I agree that CCS has an important role to play in the regeneration of coastal communities and perhaps areas that have been forgotten over the last few years. That includes the area that the hon. Gentleman represents, many areas in Scotland and the area that I represent.
The report contains six recommendations for how CCS can perform that crucial role. I believe that we reached the right conclusions, for three reasons. First, the UK has made commitments, through the Climate Change Act 2008 and international agreements, to reduce carbon emissions. Those were most recently reconfirmed in Paris in autumn 2015. As a result, we have a duty to put in place measures that will enable us to get on with meeting those targets at the lowest possible cost to the country’s consumers and taxpayers.
It quickly became apparent to the group that we cannot get on with that without CCS. The great advantage of CCS is that it is a highly strategic technology that can deliver emissions reductions across many sectors, including, as we have heard, power generation, energy-intensive industries, heat and transport.

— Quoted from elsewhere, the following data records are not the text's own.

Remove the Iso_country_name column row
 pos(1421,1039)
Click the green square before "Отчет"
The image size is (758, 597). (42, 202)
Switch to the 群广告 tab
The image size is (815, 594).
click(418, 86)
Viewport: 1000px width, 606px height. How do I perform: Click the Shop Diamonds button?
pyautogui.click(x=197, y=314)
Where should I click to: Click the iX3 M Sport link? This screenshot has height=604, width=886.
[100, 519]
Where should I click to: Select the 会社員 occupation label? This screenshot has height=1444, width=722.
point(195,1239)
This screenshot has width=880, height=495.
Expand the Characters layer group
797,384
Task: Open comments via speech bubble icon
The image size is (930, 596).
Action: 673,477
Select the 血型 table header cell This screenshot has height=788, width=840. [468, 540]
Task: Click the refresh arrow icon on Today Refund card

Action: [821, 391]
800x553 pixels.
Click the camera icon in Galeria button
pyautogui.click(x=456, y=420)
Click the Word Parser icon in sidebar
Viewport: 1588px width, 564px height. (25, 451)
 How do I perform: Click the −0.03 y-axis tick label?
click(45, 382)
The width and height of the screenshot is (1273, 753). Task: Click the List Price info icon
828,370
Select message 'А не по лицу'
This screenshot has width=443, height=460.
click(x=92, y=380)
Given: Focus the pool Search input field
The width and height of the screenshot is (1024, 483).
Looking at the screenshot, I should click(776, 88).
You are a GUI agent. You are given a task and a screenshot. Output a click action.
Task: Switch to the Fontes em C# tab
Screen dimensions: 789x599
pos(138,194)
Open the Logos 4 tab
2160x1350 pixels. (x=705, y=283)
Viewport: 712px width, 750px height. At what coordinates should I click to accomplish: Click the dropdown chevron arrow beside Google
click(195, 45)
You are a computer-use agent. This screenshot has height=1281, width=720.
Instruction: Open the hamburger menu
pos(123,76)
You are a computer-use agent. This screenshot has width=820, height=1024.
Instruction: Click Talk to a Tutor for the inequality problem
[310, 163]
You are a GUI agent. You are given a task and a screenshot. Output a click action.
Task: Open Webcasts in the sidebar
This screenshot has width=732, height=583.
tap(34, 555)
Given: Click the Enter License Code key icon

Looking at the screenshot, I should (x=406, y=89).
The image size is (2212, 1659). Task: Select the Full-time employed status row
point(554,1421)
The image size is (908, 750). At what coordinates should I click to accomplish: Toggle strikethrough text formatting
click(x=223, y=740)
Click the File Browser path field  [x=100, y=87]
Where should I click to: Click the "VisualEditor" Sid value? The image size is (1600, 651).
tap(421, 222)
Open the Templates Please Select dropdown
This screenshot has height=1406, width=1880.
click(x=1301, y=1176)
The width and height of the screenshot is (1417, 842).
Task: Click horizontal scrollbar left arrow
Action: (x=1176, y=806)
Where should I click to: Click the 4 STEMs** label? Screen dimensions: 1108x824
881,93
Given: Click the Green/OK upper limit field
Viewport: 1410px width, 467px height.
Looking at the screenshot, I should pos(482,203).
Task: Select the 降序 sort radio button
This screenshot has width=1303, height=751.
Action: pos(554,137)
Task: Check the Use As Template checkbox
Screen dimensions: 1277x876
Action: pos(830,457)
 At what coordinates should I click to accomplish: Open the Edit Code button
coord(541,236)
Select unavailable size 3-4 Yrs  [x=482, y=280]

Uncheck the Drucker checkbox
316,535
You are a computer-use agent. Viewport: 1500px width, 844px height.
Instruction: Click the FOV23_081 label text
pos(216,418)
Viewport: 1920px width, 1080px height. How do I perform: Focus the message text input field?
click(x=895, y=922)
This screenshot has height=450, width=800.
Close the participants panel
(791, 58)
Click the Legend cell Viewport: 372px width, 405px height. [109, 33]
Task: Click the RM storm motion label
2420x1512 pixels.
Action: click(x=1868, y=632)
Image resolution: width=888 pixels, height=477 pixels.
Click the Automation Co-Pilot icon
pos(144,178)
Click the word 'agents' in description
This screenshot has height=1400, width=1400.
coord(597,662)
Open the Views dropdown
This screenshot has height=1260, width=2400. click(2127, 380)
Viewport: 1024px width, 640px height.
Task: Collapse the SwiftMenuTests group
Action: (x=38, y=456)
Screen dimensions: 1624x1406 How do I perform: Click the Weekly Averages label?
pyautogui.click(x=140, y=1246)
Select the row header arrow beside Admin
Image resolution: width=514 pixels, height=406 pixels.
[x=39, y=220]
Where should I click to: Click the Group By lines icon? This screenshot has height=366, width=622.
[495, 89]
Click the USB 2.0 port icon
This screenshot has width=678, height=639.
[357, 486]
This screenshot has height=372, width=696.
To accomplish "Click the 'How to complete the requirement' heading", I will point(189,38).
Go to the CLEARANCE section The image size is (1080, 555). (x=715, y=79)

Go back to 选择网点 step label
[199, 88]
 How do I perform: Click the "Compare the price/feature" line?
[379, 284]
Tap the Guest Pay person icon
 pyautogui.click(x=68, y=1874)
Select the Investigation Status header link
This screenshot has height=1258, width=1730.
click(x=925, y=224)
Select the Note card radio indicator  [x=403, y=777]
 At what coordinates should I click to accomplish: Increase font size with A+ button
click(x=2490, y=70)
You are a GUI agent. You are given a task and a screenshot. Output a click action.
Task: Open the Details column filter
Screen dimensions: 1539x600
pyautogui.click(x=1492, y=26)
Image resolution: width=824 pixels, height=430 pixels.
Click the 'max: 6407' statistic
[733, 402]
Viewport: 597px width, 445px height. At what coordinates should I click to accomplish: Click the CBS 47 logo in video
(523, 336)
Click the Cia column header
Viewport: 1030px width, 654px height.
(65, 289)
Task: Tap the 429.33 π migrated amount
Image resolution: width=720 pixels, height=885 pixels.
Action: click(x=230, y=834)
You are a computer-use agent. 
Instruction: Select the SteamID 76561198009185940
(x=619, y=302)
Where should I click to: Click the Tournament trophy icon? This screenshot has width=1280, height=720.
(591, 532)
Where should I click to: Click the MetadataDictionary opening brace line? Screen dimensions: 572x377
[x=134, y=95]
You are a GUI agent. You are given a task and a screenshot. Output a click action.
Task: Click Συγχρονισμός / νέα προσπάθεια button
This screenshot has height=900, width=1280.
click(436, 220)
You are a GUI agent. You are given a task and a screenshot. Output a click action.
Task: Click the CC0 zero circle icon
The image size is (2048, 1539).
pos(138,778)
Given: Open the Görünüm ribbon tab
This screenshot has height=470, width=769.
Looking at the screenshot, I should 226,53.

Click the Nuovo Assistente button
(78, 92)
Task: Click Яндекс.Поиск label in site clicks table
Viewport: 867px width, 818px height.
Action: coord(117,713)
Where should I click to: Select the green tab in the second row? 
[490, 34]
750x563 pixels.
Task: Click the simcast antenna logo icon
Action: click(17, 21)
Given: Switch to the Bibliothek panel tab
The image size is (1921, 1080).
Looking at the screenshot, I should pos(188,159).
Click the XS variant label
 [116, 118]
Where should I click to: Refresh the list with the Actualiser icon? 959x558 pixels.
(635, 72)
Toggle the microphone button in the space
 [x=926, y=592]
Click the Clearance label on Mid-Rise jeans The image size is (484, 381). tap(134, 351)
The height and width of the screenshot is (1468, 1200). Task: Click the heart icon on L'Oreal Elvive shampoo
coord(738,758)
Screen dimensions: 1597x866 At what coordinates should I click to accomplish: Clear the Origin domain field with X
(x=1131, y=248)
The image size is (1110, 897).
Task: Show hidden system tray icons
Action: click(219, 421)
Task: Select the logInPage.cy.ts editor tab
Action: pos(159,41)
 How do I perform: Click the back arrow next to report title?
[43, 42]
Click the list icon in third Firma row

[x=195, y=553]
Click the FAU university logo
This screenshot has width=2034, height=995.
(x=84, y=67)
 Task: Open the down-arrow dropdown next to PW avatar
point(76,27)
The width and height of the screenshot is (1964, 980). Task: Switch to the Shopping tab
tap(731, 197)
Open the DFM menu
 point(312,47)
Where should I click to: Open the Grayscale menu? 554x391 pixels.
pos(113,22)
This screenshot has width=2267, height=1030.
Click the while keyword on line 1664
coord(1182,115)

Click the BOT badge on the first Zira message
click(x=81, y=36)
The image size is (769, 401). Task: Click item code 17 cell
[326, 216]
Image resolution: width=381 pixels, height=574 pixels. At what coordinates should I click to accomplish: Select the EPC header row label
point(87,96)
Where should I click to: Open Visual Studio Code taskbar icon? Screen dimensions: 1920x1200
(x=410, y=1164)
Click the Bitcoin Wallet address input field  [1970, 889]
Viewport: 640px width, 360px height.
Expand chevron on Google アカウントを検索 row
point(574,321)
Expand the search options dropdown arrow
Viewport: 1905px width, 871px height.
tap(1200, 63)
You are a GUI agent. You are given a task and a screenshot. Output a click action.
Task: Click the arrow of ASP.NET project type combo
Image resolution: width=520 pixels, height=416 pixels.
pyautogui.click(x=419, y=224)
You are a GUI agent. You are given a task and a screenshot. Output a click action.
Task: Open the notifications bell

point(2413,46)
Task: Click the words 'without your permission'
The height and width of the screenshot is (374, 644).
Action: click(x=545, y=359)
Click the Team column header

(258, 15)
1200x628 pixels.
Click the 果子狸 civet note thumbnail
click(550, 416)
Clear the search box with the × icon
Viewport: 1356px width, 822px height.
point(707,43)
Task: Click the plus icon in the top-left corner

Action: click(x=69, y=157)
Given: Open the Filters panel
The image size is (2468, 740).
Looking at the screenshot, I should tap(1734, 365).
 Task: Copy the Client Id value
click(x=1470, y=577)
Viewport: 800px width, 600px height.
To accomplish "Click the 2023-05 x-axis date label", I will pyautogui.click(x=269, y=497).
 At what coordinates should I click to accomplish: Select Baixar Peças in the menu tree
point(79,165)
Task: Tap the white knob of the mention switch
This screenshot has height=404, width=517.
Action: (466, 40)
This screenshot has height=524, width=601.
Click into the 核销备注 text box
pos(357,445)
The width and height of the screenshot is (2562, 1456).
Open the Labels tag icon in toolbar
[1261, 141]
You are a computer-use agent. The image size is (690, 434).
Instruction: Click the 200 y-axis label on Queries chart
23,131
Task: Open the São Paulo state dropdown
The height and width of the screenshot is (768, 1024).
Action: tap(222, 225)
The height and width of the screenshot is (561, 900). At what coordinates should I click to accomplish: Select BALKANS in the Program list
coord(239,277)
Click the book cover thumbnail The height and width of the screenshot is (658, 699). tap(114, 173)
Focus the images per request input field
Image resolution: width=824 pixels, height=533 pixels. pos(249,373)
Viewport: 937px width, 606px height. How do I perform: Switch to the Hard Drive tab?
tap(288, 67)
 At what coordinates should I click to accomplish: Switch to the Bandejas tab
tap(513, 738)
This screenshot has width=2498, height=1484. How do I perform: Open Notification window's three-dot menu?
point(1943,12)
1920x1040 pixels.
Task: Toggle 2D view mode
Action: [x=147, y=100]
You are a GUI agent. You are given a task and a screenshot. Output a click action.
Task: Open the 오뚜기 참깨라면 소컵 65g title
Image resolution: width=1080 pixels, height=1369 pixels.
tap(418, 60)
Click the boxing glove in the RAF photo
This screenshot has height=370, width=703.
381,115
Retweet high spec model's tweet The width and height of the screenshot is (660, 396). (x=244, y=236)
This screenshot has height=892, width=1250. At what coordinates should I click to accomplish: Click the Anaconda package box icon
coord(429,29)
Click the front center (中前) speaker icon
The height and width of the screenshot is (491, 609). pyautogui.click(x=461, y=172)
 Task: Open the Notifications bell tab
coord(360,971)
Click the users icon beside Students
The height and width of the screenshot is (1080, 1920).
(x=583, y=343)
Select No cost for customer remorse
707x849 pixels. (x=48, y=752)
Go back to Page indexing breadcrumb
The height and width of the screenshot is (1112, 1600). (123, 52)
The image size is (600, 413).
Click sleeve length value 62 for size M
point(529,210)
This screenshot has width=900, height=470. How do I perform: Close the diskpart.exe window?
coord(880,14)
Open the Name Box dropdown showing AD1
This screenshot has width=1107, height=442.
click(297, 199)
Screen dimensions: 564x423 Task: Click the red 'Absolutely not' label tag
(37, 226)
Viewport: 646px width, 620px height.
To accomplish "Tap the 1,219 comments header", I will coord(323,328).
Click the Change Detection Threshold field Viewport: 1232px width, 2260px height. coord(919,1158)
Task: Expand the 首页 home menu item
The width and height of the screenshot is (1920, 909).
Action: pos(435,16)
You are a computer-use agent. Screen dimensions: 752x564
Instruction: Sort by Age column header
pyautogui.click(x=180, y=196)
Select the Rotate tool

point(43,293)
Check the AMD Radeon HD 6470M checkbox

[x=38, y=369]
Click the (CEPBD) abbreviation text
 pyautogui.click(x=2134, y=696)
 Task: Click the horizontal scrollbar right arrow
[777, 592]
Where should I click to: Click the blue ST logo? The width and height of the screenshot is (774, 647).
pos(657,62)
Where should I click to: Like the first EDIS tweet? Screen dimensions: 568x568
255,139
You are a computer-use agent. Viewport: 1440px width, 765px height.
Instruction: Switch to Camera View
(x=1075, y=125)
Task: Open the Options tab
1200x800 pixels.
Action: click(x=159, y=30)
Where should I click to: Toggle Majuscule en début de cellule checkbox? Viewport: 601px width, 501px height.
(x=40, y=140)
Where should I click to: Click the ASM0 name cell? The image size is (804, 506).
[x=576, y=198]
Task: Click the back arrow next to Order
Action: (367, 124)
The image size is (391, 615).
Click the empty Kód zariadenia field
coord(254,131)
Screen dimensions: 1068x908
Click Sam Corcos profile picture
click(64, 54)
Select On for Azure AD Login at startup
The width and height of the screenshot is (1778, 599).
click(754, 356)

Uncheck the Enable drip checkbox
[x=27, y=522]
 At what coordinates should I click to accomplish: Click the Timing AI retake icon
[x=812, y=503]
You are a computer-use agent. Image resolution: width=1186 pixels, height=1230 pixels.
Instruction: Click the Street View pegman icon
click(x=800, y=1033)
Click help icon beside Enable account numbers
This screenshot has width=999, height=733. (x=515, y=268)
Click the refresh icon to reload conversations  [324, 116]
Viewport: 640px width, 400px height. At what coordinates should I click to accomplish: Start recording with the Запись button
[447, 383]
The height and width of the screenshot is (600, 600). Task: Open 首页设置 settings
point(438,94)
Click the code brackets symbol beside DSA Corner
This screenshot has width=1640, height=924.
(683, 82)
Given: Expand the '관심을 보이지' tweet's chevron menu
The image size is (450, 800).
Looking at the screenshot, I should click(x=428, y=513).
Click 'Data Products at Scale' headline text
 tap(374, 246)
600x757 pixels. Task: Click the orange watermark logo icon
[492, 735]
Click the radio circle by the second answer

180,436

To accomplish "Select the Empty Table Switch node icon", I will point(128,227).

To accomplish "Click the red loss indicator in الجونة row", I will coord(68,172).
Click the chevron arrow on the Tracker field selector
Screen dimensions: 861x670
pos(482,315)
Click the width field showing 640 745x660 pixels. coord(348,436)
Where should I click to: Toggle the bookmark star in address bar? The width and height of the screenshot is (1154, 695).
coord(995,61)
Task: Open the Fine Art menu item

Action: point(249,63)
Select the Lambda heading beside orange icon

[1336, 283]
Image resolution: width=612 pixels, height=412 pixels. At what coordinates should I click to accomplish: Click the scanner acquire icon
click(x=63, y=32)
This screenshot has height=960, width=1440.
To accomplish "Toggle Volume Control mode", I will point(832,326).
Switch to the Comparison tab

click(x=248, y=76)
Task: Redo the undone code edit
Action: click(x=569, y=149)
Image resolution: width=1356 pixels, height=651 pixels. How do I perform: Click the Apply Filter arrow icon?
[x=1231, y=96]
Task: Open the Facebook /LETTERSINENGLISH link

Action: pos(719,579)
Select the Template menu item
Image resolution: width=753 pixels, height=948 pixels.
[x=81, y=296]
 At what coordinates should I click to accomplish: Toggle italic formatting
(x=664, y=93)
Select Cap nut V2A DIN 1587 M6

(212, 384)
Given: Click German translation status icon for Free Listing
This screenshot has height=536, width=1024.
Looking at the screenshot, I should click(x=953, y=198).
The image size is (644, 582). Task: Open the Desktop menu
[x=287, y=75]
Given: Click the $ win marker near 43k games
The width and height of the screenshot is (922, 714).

It should also be pointed out that CCS has the potential to safely store 15% of current UK CO2 emissions by 2030 and up to 40% by 2050.
There is a cost associated with inaction on CCS. Last summer, the Committee on Climate Change highlighted that if we take no action on CCS, the cost to UK consumers will be £1 billion to £2 billion per annum in the 2020s, rising to £4 billion to £5 billion per annum in the 2040s.